From: Richard Forno <rforno () infowarrior org>
Date: Sun, 18 Mar 2018 18:00:20 -0400

(c/o DM)

http://securityaffairs.co/wordpress/70381/data-breach/walmart-jewelry-partner-leak.html


Unsecured AWS S3 bucket managed by Walmart jewelry partner exposes data of 1.3M customers

March 18, 2018  By Pierluigi Paganini

An unsecured Amazon S3 bucket, managed by a Walmart jewelry partner MBM Company Inc, left personal and contact 
information of 1.3 million customers exposed to the public internet.

A new case of an Amazon S3 bucket left open online, this time personal data belonging to 1.3 million customers of 
Walmart jewelry partner MBM Company have been exposed.

Experts at Kromtech Security discovered in February an Amazon S3 bucket named “walmartsql”  containing an MSSQL 
database backup, named MBMWEB_backup_2018_01_13_003008_2864410.bak. The name suggests that the backup may have been 
public since January 13, 2018, some of the records included in the archive are dated back 2000.

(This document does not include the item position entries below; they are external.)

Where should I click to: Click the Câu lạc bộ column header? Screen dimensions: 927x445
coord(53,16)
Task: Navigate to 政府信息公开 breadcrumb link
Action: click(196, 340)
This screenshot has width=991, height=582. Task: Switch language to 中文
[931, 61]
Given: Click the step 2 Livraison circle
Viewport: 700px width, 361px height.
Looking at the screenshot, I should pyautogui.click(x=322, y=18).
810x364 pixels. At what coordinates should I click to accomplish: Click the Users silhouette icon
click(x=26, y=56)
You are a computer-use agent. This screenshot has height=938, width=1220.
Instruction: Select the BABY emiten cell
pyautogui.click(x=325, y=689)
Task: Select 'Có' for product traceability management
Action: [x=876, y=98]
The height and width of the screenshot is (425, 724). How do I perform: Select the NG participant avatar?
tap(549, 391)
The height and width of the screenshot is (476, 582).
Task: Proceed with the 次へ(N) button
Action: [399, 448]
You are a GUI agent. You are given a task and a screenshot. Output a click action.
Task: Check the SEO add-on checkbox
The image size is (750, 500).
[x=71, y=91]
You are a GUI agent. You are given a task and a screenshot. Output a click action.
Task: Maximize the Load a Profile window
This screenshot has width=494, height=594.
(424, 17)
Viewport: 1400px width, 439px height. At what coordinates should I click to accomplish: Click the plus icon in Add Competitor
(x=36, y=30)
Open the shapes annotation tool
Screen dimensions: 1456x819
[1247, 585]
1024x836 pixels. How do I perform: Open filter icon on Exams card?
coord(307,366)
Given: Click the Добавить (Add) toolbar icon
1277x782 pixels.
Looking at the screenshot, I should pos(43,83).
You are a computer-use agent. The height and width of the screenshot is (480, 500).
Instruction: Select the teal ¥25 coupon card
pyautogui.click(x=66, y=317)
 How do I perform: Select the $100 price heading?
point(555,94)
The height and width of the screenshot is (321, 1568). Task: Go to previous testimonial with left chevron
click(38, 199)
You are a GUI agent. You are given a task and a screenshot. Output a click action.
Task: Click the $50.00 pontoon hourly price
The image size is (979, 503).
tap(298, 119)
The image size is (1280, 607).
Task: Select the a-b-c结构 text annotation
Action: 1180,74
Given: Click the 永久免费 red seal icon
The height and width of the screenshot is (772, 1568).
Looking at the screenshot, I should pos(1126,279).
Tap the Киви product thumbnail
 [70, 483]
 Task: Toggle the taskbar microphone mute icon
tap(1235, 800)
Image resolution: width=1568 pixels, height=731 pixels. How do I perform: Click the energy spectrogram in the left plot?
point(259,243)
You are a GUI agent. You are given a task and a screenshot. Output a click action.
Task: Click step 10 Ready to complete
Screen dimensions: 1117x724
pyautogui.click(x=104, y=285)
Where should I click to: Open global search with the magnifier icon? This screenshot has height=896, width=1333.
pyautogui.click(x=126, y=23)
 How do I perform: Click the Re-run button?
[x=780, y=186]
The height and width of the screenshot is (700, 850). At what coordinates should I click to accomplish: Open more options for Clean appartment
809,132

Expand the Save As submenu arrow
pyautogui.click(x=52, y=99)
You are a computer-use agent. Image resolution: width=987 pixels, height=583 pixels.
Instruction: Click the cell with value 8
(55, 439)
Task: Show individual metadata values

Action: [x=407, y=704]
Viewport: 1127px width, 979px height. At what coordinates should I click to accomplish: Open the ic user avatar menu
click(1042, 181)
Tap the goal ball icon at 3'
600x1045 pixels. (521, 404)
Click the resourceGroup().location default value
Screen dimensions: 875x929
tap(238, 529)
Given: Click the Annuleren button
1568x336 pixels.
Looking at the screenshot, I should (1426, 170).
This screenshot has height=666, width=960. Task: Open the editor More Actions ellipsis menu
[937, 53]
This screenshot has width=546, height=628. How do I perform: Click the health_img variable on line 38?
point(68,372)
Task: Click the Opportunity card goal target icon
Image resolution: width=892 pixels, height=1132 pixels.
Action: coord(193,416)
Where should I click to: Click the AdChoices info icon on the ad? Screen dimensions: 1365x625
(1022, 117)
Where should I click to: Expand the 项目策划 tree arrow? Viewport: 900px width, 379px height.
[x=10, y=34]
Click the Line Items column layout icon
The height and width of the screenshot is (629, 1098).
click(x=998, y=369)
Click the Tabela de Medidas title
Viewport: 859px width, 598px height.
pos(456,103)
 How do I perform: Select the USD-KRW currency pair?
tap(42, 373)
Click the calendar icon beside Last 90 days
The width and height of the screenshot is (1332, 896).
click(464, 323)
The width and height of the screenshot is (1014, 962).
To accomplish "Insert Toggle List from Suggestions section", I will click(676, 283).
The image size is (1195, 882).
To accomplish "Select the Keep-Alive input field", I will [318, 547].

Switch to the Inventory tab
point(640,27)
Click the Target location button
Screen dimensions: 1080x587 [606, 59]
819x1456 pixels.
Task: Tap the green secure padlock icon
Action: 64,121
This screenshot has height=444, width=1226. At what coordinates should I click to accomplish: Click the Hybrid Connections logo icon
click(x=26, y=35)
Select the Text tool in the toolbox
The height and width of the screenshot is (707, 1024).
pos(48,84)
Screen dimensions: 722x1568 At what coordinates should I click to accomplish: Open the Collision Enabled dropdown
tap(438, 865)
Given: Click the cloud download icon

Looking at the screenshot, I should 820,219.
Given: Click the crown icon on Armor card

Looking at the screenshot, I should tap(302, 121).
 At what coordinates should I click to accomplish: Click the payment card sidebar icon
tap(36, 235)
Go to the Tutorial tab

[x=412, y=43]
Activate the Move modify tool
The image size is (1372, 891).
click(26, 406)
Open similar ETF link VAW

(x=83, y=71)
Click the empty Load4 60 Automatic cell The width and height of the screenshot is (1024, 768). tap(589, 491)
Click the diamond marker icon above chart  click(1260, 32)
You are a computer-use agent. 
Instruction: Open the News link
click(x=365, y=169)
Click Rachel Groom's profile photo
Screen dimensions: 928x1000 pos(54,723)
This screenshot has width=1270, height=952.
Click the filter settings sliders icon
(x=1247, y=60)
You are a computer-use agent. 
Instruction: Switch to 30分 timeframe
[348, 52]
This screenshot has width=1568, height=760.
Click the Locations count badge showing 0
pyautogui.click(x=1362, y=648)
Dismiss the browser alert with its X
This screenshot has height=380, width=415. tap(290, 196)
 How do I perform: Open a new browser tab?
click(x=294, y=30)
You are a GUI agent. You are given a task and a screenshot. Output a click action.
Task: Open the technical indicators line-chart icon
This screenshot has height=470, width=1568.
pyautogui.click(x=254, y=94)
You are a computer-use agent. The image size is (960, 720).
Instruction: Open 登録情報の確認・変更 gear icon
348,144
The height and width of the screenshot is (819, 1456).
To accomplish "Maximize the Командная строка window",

The archive contained names, addresses, zip codes, phone numbers, e-mail addresses, IP addresses, and, most also plain 
text passwords of MBM Company. The archive contained internal MBM mailing lists, encrypted credit card details, payment 
details, promo codes, and item orders.

“On February 6th, 2018 researchers at Kromtech security came across another publicly accessible Amazon s3 bucket.  This 
one contained a MSSQL database backup, which was found to hold the personal information, including names, addresses, 
zip codes, phone numbers, e-mail addresses, ip addresses, and, most shockingly, plain text passwords, for shopping 
accounts of over 1.3 million people (1,314,193 to be exact) throughout the US and Canada.” reads a blog post published 
by Kromtech.

“At first glance the data appeared to belong to Walmart as the storage bucket was named ‘walmartsql’, but upon further 
investigation by Kromtech researchers it was discovered that the MSSQL database backup inside actually belonged to MBM 
Company Inc., a jewelry company based in Chicago, IL, which operates mainly under the name  Limogés Jewelry.”

This is another case of poor security, the IT staff that was managing the archive left the backup exposed online 
through an unsecured Amazon S3 bucket, and they did not adopt any further measure to protect information stored in the 
database.

“Passwords were stored in the plain text, which is great negligence, taking into account the problem with many users 
re-using passwords for multiple accounts, including email accounts.” said Bob Diachenko, head of communications for 
Kromtech.

Kromtech experts notified Walmart of the public Amazon S3 bucket, the company promptly secured the storage bucket but 
was unable to comment on MBM Company Inc.